= The YP Foundation =

The YP Foundation is a support organisation and a non-profit organisation for young people in India. It was established in July 2002 by social entrepreneur Ishita Chaudhry with support from the India Habitat Centre, New Delhi. In 2007, The organisation was legally incorporated 'The YP Foundation'- a charitable trust. The YP Foundation is a youth development organisation that facilitates young people’s feminist and rights-based leadership on issues of health equity, gender justice, sexuality rights, and social justice. It ensures that young people have the information, capacity, and opportunities to inform and lead the development and implementation of programmes and policies that impact their lives and are recognised as skilled and aware leaders of social change.

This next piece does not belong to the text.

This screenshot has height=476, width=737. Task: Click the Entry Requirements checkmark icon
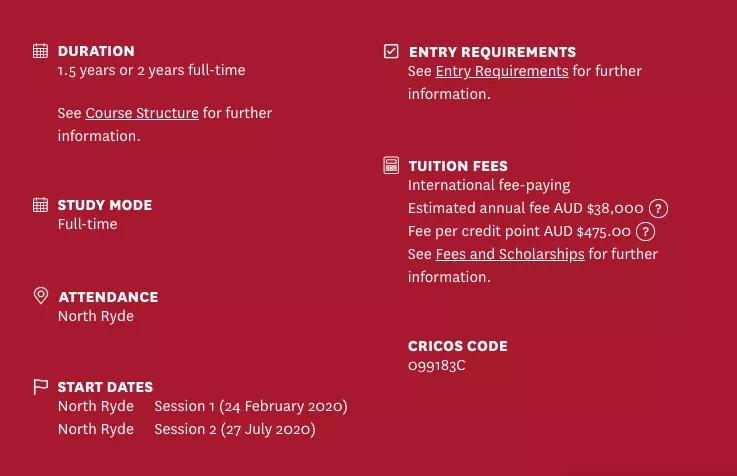(391, 51)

The organisation funds and supports innovative work by young people, by providing young people between the ages of 13 and 30 years with a resource base to image and execute their own projects and initiatives working with socio-cultural, economic, legal, and environmental issues they are passionate about. It has supported work in multiple fields through varied mediums such as community initiatives, the performing and visual arts, literary and research projects, interactive workshops, policy and government interaction and research and advocacy work amongst others.

Guiding Principles
- The YP Foundation does not discriminate on the grounds of sex, religion, caste, ability, age, class, gender identity, sexual orientation, employment, socio-economic status, or HIV status
- The YP Foundation believes that every person’s human rights should be respected, affirmed, and fulfilled.
- The YP Foundation uses a feminist and intersectional lens to guide our work that considers how individual identity may overlap into multiple disadvantaged groups.
- The YP Foundation strives to affirm agency and ensure inclusion
- The YP Foundation demands all voices should be heard and everyone’s right to choose should be actively and substantially affirmed

The YP Foundation has supported ventures in the following fields:
- Education and development for young people in rural and urban India
- Issues and platforms for the performing arts, mainly film, photography, music and theatre.
- Substance abuse & the adolescent (India/South Asia focus)
- Gender and sexuality
- Disaster relief and rehabilitation (tsunami relief work/Kashmir earthquake relief work)
- Community initiatives for underprivileged families in New Delhi.
- The youth voter and India’s political system
- Media, its ethics and social responsibility
- Prevention and awareness/understanding the reality of HIV/AIDS
- Peer pressure and its medical/social consequences for urban young people
- Sexual reproductive health and rights awareness and advocacy
- The young citizen’s right to information and the legal system of India.

==Awards and honours==
In 2006, The YP Foundation was given the SMILE fellowship by NGO Pravah and was selected as a final affiliate for the Change Looms Award given by The Ashoka Foundation and Pravah. In November 2007 Founder and Managing Trustee Ishita Chaudhry was awarded the Karmaveer Puraskaar - the National Award for Social Justice and Action by ICONGO and the Nand and Jeet Khemka Foundation. In 2008, The YP Foundation has been awarded the Seen and Heard 2008 Award - an International UK-based award given by British Telecom and The UK Youth Parliament to recognise exceptional initiatives that have created platforms for young people. Founder Ishita Chaudhry was also nominated for the MtvIndia Youth Icon in 2008.